• _What the exercise asks_: Would you transcribe the lines running from the one that holds "Click the +3.18% percent change value" to the last line of the records? Leave every picture out.
*** Input data Section Begins ***
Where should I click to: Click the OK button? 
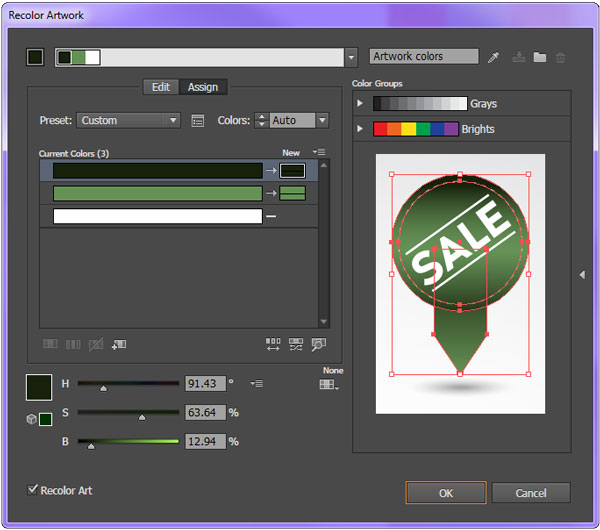coord(445,493)
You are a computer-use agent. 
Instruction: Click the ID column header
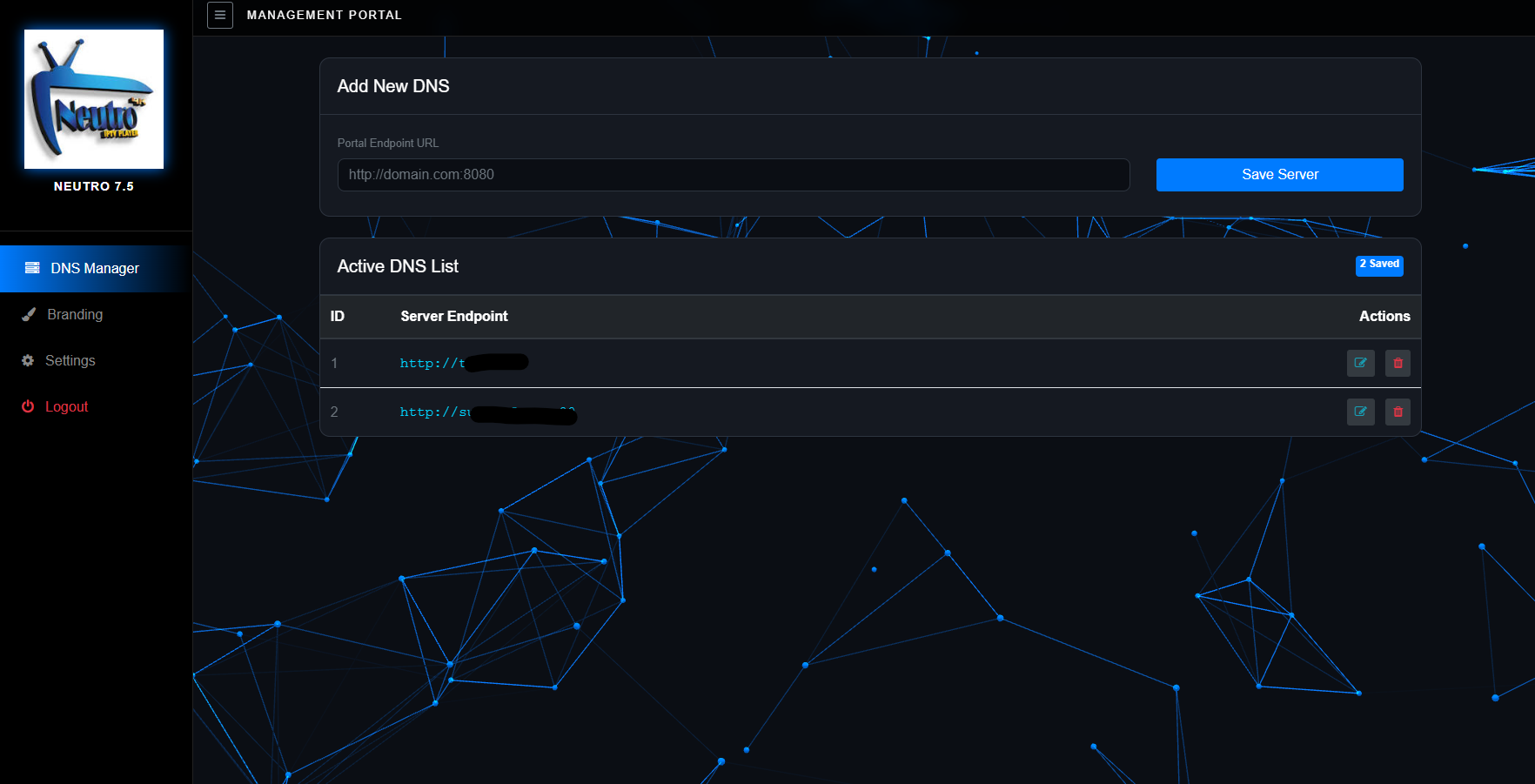coord(338,316)
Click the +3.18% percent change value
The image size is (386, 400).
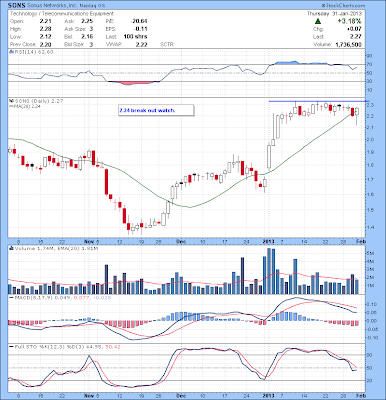[349, 21]

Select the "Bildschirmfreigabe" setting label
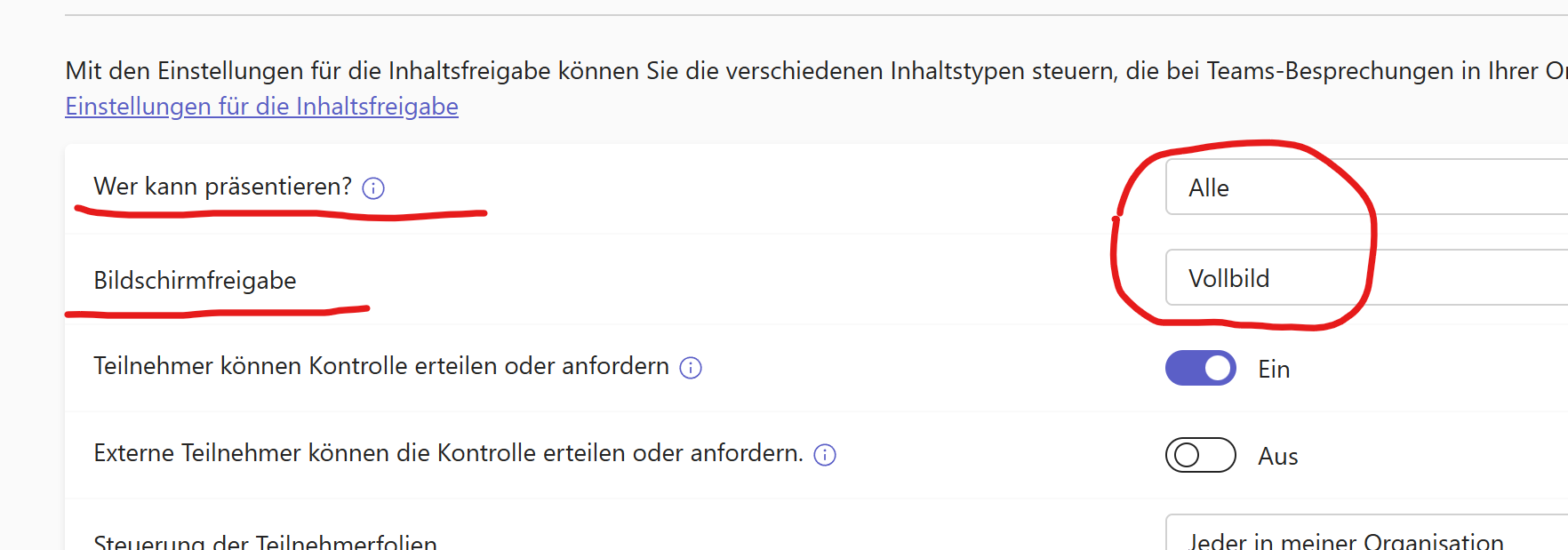195,281

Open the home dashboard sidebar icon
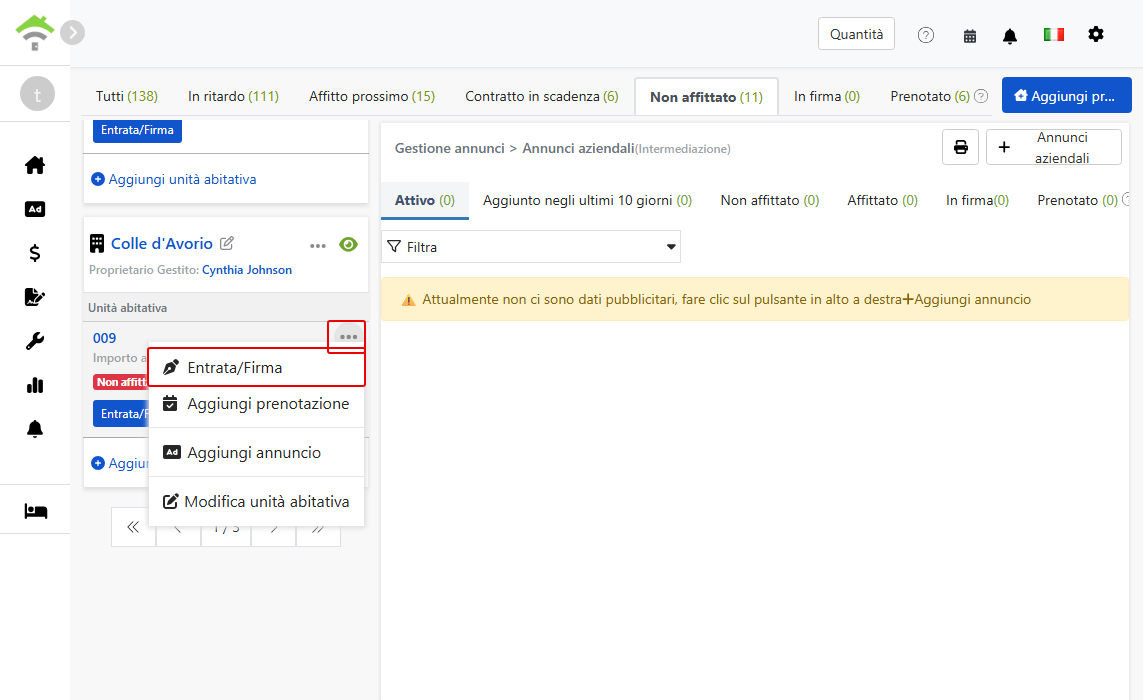[x=34, y=166]
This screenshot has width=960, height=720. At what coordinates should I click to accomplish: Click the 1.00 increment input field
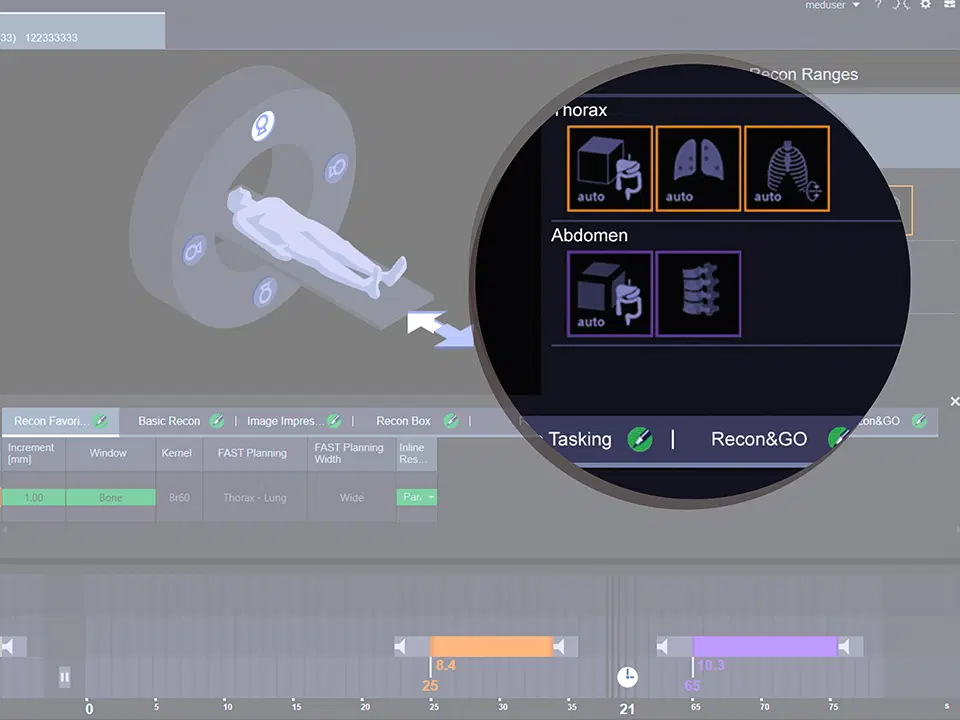(x=33, y=497)
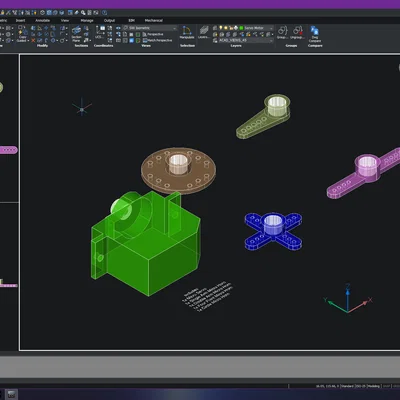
*** Input data Section Ends ***
• _Response below_:
Click the +3.18% percent change value
The image size is (386, 400).
[349, 21]

Select the "Bildschirmfreigabe" setting label
195,281

Open the home dashboard sidebar icon
[x=34, y=166]
This screenshot has width=960, height=720. At what coordinates should I click to accomplish: Click the 1.00 increment input field
(x=33, y=497)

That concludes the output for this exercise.